Рихотин усмехнулся. Легенды о гусарских попойках и вакханалиях бежали далеко впереди полковых знаменосцев и трубачей. Ещё в бытность своей службы на флоте он, к примеру, слышал о традиции употребления напитка, именуемого жжёнка. В комнату вносили огромный жбан с вином, сверху на него укладывались крест-накрест сабли и водружалась сахарная голова, пропитанная ромом. Голова поджигалась, а свечи, освещавшие комнату, гасились. Зловещий свет от сахарной головы плясал вокруг, освещая лица и мундиры, расплавленный сахар стекал в вино, которое черпали ковшом и разливали по бокалам. Обжигающе пьяное зелье пили тут же, сидя вокруг жбана на коврах. Допивались до полусмерти. Утром опохмелялись шампанским либо мадерой.
– Хотя… – протянул Бальмен, очевидно что-то вспомнив. – Особенно близок Михаил был с майором Левиным. Интересный был человек. Вот он, наверное, вам больше бы о ротмистре рассказал.
– Почему «был»? – спросил Рихотин. – Погиб?
– По весне утонул в своём имении. Глупая смерть. С восемьсот пятого на войне, ни царапины, а тут… Рыбу удить пошёл на реку, через два дня тело в соседней деревне дворовые выловили. Судьба!
– Вы упомянули, что интересный был человек. Что же в нём интересного?
– Не как все. Вина не пил, деньгами не швырялся, хотя мог себе позволить, имение у него большое, четыре сотни душ. И интересовался войной обстоятельно. Тактику французов изучал, вооружением их очень интересовался, знал, к примеру, какие пушки в каких частях используются, где отливают, каков калибр их ядер. Как-то пару лет назад даже спор у нас за картами вышел. Левин утверждал, что иметь в войсках разные калибры в разных частях – это затея дурная. Представьте, он подсчитал, оказалось, в нашей армии используются ружья двадцати восьми калибров! Он даже рапорт подал на высочайшее имя! Описал все проблемы интендантских служб из-за поставок разных пуль на такое количество стволов, и, представьте, с весны сего года в полки стали поставлять пулелейки! Каково? Теперь солдаты сами себе отливают пули, интендантская служба поставляет лишь свинец и порох!
«Вот и ружья, – подумал Рихотин. – Занятный майор, жаль, что с ним теперь уже не поговорить».
– А с теми господами, что были у вас прошлым вечером, Валевич не конфликтовал?

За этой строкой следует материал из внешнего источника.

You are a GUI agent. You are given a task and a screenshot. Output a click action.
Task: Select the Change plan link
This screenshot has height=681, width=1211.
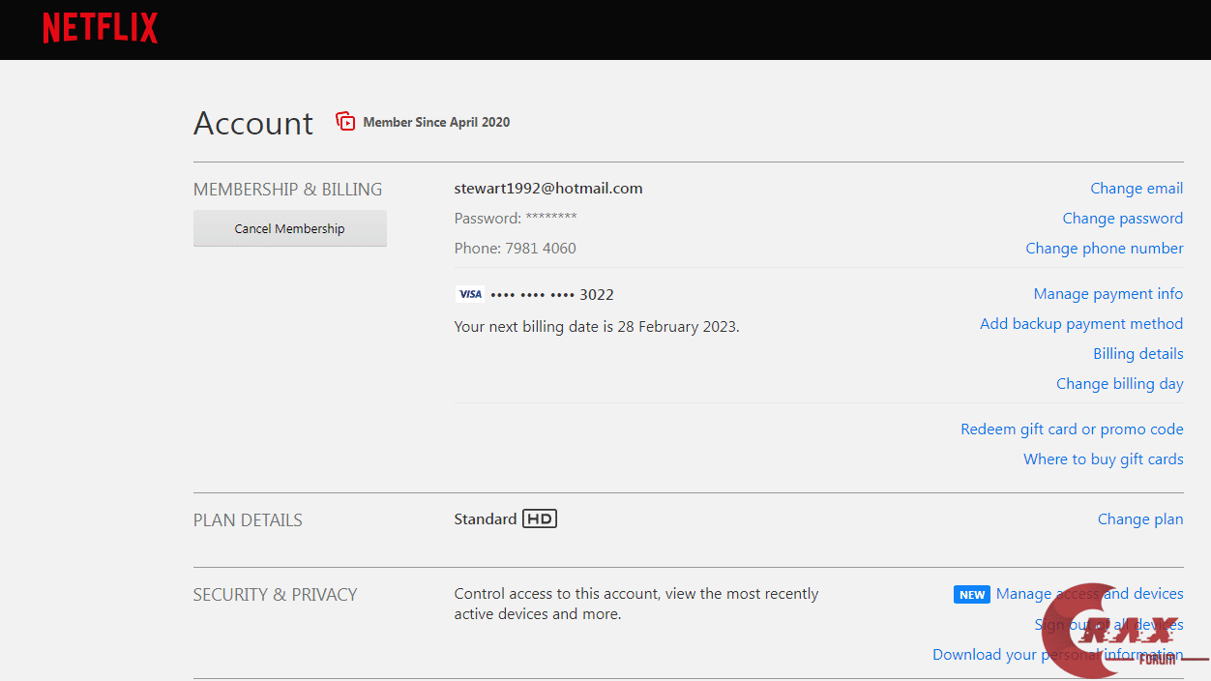1139,519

– Да Боже упаси, граф. Были все свои, боевые товарищи и старые друзья. Играли в штосс, ну-у-у немного выпили, как водится… Словом, ничего необычного… Уже утром, как рассвело, Михаил удалился к себе, был весел и… немного пьян, конечно, – подполковник грустно улыбнулся.
– Он не говорил, куда собирается утром?
– Да в том-то и дело, что никуда не собирался! Я был уверен, что ротмистр удалился к себе, он желал выспаться, потому как вечером был приглашён к Белецким в Гатчину.

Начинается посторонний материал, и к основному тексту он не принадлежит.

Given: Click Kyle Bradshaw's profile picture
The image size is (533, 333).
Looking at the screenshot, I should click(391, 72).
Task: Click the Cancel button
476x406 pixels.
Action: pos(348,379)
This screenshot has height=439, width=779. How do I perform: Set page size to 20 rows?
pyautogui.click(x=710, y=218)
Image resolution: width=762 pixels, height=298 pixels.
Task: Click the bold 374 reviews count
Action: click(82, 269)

Карета остановилась. Рихотин выглянул в окно.
– Мы приехали, граф, – Бальмен кивнул на бледно-жёлтый четырёхэтажный особняк, спрятавшийся в тени огромных лип. Комнаты Валевича располагались во втором этаже, прямо под комнатами, которые занимал подполковник. В дверях их встретил денщик Валевича, он принял кивер и ташку Бальмена, Рихотин заметил, что руки старого солдата трясутся.
– Крепись, братец, – подполковник похлопал его по плечу, – мы с Андреем Васильевичем осмотрим квартиру, ты не беспокойся.
– Слушаюсь, ваше благородие, – пробормотал денщик.
ГЛАВА 3. ВЕНЦЕНОСНЫЕ БРАТЬЯ
Миновал полдень, когда карета великого князя Константина Павловича, запряжённая четвёркой белоснежных роскошных лошадей, остановилась у парадного подъезда Каменноостровского дворца. Слуга в императорской ливрее с поклоном отворил дверцу. Через мгновение на серую брусчатку опустилась пара вычищенных до блеска ботфортов и показалась фигура их хозяина в генеральском кавалерийском мундире.